→ **SET TASK**
Print the lines of the listing below, starting at the line that contains "You are a GUI" and ending at the line that contains "pyautogui.click(x=38, y=460)", with both lines included. Leave the pictures out of your output.

→ **DATA PROVIDED**
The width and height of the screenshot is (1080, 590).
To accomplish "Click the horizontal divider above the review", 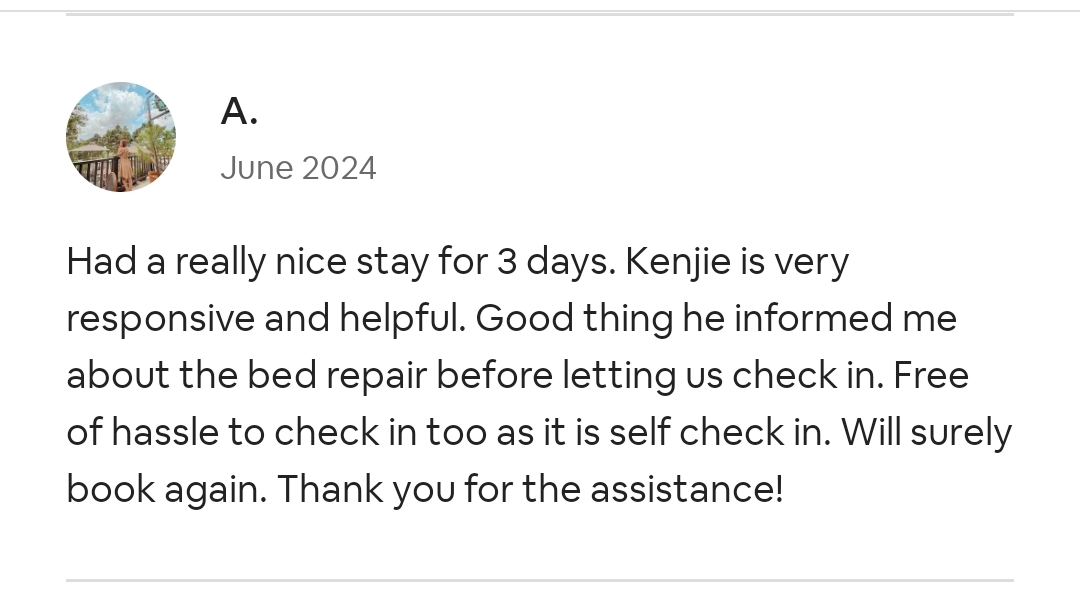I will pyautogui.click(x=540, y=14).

...

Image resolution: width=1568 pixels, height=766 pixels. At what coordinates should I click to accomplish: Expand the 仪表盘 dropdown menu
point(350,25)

...

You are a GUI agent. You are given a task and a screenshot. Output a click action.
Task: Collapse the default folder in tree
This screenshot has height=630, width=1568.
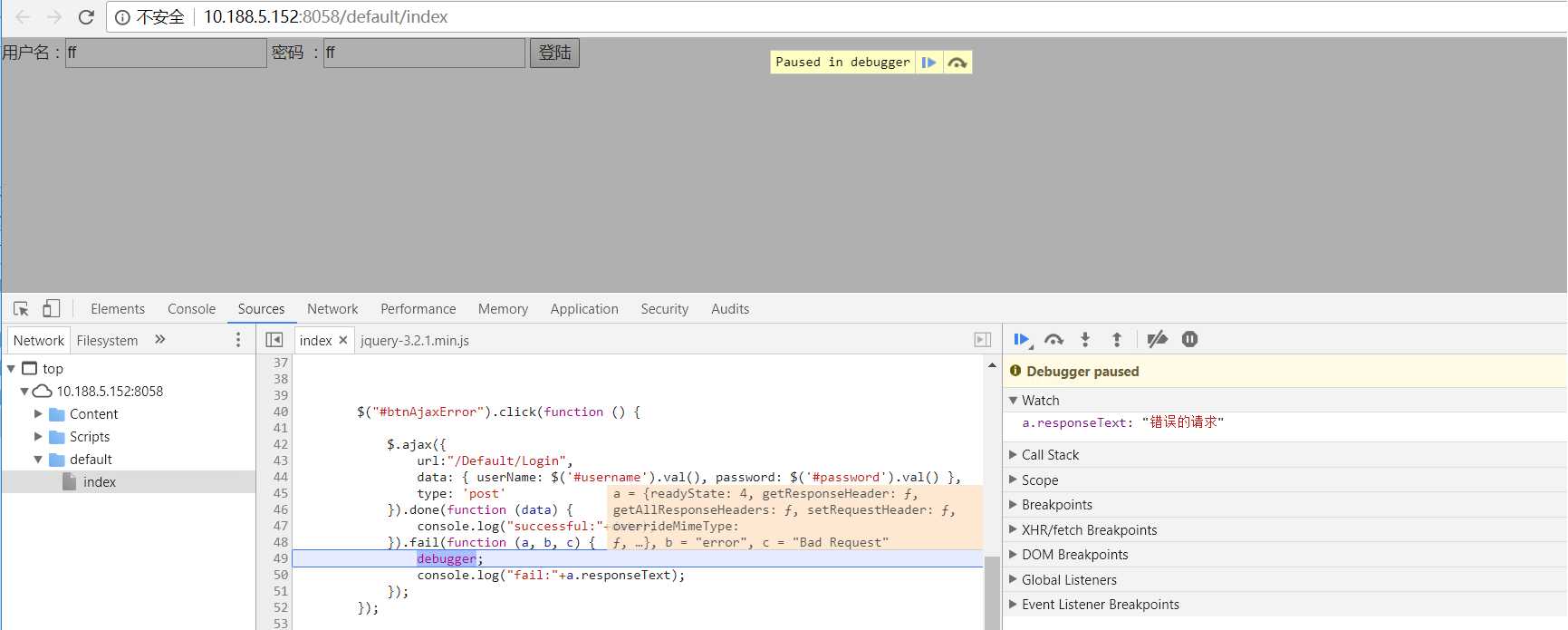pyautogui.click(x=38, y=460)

→ **ANSWER TO THE PROBLEM**
You are a GUI agent. You are given a task and a screenshot. Output a click action.
Task: Collapse the default folder in tree
This screenshot has height=630, width=1568.
pyautogui.click(x=38, y=460)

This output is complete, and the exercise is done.